Oracle in $5.1Bln Hostile Bid for Rival

LOS ANGELES -- Bringing the drama -- and the mud-slinging -- back to California's Silicon Valley, Oracle Corp. CEO Larry Ellison on Friday lobbed an unsolicited bid for his database company to buy rival PeopleSoft Inc. for $5.1 billion in cash and pledged to discontinue its products.

PeopleSoft CEO Craig Conway, who earlier in the week made a friendly offer to buy software maker J.D. Edwards & Co. for $1.9 billion in stock, fired back by likening the flamboyant Ellison to the brutal Mongolian warrior Genghis Khan.

"Obviously it's a transparent attempt to disrupt the acquisition of J.D. Edwards by PeopleSoft," said Conway, who characterized the offer as "atrociously bad behavior from a company with a history of atrociously bad behavior."

Even some analysts doubt the sincerity of Oracle's bid. "This is a huge departure in Oracle's typical strategy," said Art Russell, senior technology analyst at Edward Jones in St. Louis. "Everything they've purchased so far has been tiny. It makes you wonder what they're thinking."

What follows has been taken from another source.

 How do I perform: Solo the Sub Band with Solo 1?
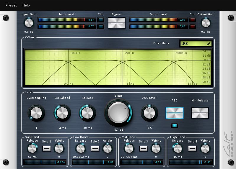pos(46,148)
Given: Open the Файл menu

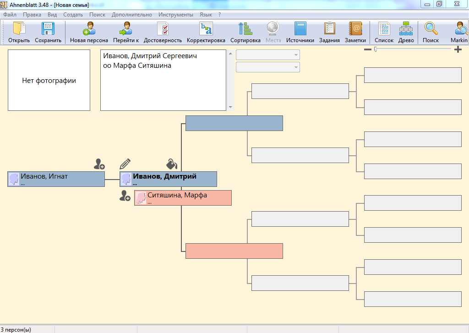Looking at the screenshot, I should [10, 15].
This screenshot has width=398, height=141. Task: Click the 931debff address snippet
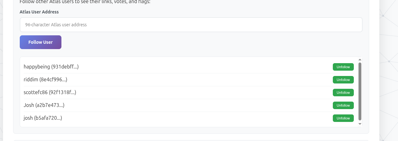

Oracle's offer of $16 per share represents a mere 6 percent premium over PeopleSoft's closing price of $15.11 on Thursday. News of the offer pushed PeopleSoft's stock up $2.71 to $17.82 -- suggesting investors expect Oracle to sweeten its bid -- while Oracle's fell 27 cents to $13.09 in Nasdaq trading Friday. Oracle said it would file a formal bid for PeopleSoft on Monday.

Redwood City-based Oracle and Pleasanton-based PeopleSoft compete in the cutthroat $20 billion global market for software used by large businesses to manage their accounting, customer databases, supply chains and other back-office tasks.

Analysts said the surprise offer could signal a renewed interest in deal-making in the technology sector, which has been battered over the last two years by a feeble economy, cutbacks in corporate spending and weak stock market valuations. Once-splashy tech companies responded to the downturn by keeping their heads down and tightening their belts.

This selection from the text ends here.